Todo hombre que ha estado en el desierto vuelve transformado. Aún no es tiempo para saber en qué ha cambiado Pablo Iglesias, pero no cabe duda de que se trata de una persona distinta a la que reconoció, con pesar, su fracaso en la noche electoral de junio. Su partido y él han estado a punto de morir de éxito en estos dos últimos años, cuando pasaron de ser jóvenes anónimos a estrellas televisivas. Ellos creyeron en la posibilidad del sorpasso a los socialistas, pero no calibraron el poder del miedo que despertaban en una parte considerable de la población. Perdieron esta apuesta, pero volverán a intentarlo. Son jóvenes.
Aprecio semejanzas entre este Podemos y el PSOE de 1979, contrario a enterrar el marxismo y defensor del derecho de autodeterminación. De la mano de Felipe González, que después de perder sus segundas elecciones llegó a dimitir para forzar un cambio en el partido, los socialistas se dieron un baño de realismo y moderación antes conquistar el poder. Estoy seguro de que Iglesias y Errejón —otro tándem de conveniencia— tienen presente la transformación de aquel PSOE como ejemplo a seguir. No es extraño, por tanto, que después de las elecciones de junio anunciasen que Podemos, si quería gobernar, debía transformarse en un ejército regular (hasta ahora sólo se había sido una guerrilla) y ganar respetabilidad a costa de ser menos “sexy”.

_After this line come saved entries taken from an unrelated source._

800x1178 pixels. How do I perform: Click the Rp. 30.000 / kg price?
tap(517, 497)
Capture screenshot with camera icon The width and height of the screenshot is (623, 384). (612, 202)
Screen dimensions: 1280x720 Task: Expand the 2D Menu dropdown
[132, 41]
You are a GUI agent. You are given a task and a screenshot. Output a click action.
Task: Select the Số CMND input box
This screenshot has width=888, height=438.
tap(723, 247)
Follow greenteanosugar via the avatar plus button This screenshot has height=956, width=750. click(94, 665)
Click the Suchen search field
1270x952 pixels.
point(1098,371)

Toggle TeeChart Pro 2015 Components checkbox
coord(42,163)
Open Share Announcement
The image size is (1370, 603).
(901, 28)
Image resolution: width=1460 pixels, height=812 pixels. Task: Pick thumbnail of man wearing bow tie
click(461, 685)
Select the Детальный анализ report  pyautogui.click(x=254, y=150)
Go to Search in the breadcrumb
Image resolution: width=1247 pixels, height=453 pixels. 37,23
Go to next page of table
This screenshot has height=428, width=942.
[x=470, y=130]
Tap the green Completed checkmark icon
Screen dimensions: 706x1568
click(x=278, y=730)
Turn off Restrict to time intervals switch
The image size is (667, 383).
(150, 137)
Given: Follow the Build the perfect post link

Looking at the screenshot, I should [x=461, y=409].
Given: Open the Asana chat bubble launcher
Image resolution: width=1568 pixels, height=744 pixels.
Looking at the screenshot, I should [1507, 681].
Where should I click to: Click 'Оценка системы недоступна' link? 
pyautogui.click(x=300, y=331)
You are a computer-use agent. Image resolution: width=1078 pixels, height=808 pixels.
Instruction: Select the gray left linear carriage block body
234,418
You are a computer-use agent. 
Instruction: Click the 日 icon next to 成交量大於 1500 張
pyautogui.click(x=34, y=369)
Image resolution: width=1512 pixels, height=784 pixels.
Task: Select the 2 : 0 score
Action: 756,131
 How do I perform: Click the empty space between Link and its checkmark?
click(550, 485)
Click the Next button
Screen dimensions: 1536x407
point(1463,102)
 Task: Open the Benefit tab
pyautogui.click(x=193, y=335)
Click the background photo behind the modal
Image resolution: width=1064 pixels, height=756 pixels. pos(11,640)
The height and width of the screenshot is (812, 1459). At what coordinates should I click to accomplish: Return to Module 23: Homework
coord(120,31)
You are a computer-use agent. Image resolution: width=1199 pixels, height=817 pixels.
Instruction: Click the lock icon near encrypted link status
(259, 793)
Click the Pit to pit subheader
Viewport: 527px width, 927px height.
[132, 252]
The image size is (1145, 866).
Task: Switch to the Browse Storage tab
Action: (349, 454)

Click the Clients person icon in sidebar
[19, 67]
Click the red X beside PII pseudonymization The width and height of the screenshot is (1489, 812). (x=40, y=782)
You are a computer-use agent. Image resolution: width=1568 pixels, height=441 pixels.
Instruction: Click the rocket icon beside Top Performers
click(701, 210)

Un nuevo Podemos está en marcha, un partido que pagará todos los peajes necesarios para que los banqueros, los hombres de poder, los inviten a sus comedores privados. Sin ese aggiornamento, sin ese viaje al pragmatismo, en parte ya hecho, Iglesias nunca será jefe de la oposición ni tendrá opciones de presidir el gobierno del país. Él lo sabe; por eso aceptará traicionar a algunos de los suyos, a esos defensores de las esencias y los principios, como hizo el González de los ochenta, el político que admira y odia con esmerada dedicación.
Después de regresar del desierto, Iglesias ha vuelto cambiado, ya quedó dicho. Fue tentado varias veces por el Diablo, y sólo él sabe si sucumbió. Es posible que sí. Con todo, de aquel encuentro con el Maligno sólo ha trascendido que se comprometió a cortarse la coleta como una concesión más en ese viaje incierto y peligroso hacia el poder. Cuando cumpla esa promesa, el sistema le abrirá las puertas y estará, por fin, en condiciones de gobernar.